- **Exercise materials**:
=== Section Start ===

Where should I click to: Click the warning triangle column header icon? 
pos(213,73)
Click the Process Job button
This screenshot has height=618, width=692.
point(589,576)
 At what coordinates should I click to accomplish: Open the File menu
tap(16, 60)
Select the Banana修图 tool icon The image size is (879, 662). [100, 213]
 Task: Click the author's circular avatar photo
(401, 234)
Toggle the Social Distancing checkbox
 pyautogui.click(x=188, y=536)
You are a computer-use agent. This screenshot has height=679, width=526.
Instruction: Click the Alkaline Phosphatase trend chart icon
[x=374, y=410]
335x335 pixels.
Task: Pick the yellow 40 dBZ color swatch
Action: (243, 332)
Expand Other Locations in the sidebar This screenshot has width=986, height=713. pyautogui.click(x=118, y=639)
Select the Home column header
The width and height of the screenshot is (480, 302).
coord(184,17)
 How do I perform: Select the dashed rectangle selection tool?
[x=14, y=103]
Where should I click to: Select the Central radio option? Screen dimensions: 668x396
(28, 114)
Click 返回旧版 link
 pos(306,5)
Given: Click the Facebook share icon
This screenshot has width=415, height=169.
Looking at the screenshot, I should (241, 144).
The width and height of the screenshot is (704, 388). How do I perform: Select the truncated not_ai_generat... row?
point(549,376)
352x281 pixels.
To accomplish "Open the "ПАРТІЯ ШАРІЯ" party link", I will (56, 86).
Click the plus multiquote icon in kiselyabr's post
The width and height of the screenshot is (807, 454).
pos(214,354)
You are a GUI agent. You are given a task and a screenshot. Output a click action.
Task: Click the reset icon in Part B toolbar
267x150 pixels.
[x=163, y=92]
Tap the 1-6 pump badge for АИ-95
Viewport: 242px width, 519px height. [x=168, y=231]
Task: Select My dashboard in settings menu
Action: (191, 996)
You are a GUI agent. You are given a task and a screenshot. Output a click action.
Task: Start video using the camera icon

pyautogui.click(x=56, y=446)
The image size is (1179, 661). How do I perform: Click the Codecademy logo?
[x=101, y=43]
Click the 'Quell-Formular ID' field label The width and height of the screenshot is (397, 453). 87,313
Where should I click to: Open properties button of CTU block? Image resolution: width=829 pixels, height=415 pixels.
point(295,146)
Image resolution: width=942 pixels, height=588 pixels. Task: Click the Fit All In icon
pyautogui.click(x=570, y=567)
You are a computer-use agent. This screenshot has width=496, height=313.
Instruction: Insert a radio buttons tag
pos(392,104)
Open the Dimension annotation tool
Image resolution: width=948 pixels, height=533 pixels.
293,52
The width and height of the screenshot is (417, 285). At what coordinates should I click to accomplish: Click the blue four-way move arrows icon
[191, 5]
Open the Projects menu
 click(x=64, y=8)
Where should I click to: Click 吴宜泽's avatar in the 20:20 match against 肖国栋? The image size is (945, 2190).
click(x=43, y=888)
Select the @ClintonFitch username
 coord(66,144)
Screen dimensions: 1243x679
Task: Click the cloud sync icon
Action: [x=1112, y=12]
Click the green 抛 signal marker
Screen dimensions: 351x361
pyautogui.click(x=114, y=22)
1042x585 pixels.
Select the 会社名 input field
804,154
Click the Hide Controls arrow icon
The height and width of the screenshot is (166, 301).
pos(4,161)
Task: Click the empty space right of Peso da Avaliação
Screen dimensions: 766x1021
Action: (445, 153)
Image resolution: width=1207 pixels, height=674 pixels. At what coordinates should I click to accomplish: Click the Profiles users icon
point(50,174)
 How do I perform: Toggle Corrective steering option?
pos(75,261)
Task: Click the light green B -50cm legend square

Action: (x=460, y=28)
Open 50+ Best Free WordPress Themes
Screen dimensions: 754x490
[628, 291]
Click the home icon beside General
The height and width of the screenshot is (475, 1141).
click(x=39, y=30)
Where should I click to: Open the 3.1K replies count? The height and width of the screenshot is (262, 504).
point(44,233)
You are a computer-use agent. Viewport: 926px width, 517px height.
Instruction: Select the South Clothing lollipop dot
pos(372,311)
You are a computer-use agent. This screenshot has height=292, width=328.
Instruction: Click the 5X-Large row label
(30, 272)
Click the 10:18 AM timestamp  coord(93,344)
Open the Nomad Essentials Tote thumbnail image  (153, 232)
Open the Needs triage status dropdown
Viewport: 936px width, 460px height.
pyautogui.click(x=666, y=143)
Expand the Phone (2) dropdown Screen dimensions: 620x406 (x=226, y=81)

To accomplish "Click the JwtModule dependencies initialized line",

=== Section End ===

- **Your assignment**:
Among the records, find every line with the word "Expand" and copy it.

- **Exercise solution**:
Expand Other Locations in the sidebar This screenshot has width=986, height=713. pyautogui.click(x=118, y=639)
Expand the Phone (2) dropdown Screen dimensions: 620x406 (x=226, y=81)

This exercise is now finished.